_Excerpted records_

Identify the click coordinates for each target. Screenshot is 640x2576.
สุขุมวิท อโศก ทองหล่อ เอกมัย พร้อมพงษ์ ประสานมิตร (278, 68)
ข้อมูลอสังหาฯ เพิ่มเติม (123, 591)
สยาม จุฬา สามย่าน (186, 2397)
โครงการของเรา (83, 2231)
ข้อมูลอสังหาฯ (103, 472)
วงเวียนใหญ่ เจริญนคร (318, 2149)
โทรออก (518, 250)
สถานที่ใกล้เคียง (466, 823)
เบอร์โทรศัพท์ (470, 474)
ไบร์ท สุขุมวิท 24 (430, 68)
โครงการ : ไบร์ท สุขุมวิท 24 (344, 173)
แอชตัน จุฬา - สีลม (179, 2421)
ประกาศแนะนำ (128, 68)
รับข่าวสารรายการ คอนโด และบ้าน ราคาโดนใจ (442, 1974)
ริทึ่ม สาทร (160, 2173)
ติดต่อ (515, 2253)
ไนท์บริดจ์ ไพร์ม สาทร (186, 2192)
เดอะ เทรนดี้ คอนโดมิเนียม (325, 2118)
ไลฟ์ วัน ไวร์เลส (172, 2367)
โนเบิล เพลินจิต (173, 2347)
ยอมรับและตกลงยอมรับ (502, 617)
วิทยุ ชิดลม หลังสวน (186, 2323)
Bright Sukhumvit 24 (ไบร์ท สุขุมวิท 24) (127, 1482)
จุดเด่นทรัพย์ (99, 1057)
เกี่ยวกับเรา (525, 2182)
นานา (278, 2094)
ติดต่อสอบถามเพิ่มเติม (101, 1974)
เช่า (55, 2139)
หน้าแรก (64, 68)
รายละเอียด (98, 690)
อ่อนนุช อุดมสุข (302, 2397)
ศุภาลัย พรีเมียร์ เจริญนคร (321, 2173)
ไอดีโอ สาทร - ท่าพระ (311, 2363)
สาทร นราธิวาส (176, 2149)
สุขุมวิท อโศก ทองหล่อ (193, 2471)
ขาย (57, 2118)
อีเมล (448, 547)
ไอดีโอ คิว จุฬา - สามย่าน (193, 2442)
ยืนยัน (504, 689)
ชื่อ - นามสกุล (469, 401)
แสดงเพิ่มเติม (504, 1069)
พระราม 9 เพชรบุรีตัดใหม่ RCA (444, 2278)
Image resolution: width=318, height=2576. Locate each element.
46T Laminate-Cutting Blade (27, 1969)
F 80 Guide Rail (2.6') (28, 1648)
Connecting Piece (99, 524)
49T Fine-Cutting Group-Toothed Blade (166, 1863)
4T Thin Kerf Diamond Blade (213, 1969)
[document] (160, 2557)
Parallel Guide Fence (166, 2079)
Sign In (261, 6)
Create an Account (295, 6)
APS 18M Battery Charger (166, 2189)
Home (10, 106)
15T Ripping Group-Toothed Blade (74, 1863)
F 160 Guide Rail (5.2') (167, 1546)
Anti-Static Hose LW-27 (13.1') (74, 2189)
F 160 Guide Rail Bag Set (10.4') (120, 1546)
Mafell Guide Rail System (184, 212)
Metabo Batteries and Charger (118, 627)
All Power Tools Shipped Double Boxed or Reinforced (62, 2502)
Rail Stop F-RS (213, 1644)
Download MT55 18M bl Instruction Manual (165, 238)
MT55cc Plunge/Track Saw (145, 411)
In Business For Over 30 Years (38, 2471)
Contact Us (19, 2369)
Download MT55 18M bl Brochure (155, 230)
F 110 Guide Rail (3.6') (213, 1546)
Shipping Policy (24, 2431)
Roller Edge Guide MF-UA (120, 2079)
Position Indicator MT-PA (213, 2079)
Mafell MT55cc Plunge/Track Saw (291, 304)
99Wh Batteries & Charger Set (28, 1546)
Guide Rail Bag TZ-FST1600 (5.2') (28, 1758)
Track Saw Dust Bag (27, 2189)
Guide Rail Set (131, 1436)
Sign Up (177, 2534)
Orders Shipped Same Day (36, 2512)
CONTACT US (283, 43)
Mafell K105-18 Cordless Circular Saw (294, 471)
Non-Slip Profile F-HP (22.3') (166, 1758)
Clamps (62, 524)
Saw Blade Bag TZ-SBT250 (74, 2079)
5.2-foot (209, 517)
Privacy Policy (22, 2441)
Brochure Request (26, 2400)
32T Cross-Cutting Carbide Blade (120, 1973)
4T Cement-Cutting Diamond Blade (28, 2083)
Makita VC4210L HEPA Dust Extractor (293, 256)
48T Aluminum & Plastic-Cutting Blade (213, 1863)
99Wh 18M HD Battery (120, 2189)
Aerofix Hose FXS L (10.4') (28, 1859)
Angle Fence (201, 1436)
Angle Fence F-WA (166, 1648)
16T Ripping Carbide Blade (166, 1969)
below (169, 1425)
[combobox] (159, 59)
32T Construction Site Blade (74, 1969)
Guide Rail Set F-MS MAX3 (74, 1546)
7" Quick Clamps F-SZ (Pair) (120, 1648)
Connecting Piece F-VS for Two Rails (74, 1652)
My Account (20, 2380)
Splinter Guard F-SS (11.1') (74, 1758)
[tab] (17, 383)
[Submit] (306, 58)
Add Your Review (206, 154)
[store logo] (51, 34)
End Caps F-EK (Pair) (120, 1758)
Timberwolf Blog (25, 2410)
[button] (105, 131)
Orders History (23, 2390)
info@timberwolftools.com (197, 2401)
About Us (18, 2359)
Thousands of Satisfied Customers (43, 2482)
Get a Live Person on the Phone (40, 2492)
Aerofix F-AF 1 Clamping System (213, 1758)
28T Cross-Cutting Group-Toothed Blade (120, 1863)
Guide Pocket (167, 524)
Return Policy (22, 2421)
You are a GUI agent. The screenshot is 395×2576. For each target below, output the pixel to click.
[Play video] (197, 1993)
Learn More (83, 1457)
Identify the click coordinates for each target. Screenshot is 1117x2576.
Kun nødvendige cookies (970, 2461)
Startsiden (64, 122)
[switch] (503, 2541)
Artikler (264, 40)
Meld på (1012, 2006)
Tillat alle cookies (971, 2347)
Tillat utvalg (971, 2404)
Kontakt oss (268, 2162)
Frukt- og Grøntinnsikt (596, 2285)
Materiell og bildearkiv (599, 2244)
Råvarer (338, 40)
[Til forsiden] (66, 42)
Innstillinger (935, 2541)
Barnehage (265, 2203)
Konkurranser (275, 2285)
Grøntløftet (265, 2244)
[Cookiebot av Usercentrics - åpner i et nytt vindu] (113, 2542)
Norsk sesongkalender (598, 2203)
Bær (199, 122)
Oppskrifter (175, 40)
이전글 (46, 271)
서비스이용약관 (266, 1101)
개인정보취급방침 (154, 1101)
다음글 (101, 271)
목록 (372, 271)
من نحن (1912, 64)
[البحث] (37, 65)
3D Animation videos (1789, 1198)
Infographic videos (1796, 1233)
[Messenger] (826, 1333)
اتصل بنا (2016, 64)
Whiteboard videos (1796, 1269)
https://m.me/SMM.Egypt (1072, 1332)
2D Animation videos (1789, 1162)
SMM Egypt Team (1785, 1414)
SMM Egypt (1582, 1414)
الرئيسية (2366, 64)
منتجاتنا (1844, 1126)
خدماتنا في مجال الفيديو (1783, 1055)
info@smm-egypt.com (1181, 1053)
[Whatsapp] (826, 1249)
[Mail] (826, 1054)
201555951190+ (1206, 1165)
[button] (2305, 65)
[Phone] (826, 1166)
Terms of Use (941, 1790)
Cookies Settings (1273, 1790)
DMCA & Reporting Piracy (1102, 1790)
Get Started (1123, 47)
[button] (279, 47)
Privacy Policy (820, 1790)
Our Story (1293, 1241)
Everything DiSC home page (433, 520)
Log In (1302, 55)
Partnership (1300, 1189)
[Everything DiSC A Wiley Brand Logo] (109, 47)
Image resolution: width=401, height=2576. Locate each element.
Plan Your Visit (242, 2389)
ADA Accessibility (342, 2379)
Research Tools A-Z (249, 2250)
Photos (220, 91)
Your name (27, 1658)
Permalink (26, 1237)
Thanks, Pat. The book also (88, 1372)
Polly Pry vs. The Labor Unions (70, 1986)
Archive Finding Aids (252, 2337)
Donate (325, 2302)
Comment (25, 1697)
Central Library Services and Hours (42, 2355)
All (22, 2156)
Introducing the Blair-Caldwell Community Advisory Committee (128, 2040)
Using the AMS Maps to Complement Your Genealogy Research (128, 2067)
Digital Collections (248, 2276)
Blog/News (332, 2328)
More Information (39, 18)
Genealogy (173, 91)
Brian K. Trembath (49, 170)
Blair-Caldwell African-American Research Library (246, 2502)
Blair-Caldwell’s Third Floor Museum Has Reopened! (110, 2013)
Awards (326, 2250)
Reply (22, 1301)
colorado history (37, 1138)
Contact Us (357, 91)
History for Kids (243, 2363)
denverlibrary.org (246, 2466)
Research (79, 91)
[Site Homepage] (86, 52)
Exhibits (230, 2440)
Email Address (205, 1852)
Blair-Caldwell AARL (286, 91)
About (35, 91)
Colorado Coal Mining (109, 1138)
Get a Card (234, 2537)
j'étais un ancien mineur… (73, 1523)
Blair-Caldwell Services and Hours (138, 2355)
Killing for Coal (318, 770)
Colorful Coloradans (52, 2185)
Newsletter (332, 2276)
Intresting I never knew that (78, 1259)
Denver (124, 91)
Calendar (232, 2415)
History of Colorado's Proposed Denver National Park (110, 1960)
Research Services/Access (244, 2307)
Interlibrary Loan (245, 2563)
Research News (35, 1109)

_Task brief_
Every line of the material above that has the string "Hours" needs pulling out.

_Solution to this exercise_
Central Library Services and Hours (42, 2355)
Blair-Caldwell Services and Hours (138, 2355)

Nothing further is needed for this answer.